▸ Task details
Scan the entries that follow and copy out every line containing "button".

════

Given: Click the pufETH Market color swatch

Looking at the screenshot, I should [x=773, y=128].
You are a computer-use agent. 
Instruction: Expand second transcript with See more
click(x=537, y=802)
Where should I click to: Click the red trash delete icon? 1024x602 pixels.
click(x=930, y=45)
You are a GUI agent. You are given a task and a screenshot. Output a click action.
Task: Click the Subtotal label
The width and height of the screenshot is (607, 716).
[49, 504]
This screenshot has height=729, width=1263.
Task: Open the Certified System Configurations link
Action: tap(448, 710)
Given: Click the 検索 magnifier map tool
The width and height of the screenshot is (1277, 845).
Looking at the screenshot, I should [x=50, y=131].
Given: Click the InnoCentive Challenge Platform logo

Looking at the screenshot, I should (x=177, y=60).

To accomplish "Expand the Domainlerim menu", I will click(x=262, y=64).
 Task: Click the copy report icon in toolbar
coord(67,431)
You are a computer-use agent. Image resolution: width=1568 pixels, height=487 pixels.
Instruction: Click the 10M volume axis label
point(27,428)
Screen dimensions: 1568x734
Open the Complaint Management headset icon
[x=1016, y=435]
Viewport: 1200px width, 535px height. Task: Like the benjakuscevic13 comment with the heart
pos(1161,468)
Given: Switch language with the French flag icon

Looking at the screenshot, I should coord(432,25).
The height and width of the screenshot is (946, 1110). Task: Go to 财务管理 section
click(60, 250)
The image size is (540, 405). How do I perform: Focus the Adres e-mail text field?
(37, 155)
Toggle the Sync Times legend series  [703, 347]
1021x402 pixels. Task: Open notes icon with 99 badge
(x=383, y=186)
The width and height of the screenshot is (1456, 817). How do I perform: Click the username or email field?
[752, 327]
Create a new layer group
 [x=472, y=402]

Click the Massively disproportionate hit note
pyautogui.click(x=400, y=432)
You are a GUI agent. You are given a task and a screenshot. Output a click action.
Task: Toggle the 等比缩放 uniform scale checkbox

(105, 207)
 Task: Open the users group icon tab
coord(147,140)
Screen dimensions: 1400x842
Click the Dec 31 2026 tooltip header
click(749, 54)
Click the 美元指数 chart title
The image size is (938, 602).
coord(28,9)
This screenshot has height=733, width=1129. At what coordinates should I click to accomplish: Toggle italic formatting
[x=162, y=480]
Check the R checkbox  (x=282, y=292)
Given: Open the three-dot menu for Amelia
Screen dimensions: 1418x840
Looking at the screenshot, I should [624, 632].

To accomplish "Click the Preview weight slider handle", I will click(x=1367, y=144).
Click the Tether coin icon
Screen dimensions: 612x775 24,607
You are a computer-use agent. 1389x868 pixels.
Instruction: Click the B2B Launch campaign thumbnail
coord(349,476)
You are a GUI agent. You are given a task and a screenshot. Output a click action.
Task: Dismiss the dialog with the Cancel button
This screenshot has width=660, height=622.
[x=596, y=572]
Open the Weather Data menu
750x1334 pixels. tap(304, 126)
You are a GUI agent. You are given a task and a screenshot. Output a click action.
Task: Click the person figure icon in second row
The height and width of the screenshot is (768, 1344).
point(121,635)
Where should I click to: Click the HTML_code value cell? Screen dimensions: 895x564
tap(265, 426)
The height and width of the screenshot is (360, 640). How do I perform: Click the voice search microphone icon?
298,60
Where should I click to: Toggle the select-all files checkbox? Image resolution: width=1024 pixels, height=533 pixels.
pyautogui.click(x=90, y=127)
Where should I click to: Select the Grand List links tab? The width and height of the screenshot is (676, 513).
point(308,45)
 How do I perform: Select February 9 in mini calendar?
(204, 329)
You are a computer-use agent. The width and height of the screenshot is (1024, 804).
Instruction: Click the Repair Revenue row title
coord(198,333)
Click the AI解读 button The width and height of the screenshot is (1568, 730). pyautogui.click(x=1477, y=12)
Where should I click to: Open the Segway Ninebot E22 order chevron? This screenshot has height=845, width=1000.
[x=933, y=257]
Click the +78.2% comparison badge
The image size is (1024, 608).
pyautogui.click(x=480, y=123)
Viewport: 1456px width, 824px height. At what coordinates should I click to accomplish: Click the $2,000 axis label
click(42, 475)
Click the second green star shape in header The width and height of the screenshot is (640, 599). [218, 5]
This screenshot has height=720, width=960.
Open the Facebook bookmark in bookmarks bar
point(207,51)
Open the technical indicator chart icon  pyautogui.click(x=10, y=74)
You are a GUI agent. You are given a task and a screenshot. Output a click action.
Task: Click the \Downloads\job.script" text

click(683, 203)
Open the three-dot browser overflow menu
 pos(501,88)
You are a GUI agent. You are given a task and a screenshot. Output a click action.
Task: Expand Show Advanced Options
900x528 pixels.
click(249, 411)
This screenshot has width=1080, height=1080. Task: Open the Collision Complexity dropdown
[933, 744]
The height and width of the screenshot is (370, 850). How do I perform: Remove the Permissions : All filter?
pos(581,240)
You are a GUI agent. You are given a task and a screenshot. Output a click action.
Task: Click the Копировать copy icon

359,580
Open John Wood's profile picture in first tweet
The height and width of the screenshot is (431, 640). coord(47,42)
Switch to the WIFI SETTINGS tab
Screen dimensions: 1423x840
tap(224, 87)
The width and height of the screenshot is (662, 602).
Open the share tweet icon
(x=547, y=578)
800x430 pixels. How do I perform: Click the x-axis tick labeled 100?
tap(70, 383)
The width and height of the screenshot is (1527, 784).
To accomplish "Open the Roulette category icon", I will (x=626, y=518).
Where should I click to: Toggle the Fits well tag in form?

════

▸ Result for this task
Task: Dismiss the dialog with the Cancel button
Click the AI解读 button The width and height of the screenshot is (1568, 730). pyautogui.click(x=1477, y=12)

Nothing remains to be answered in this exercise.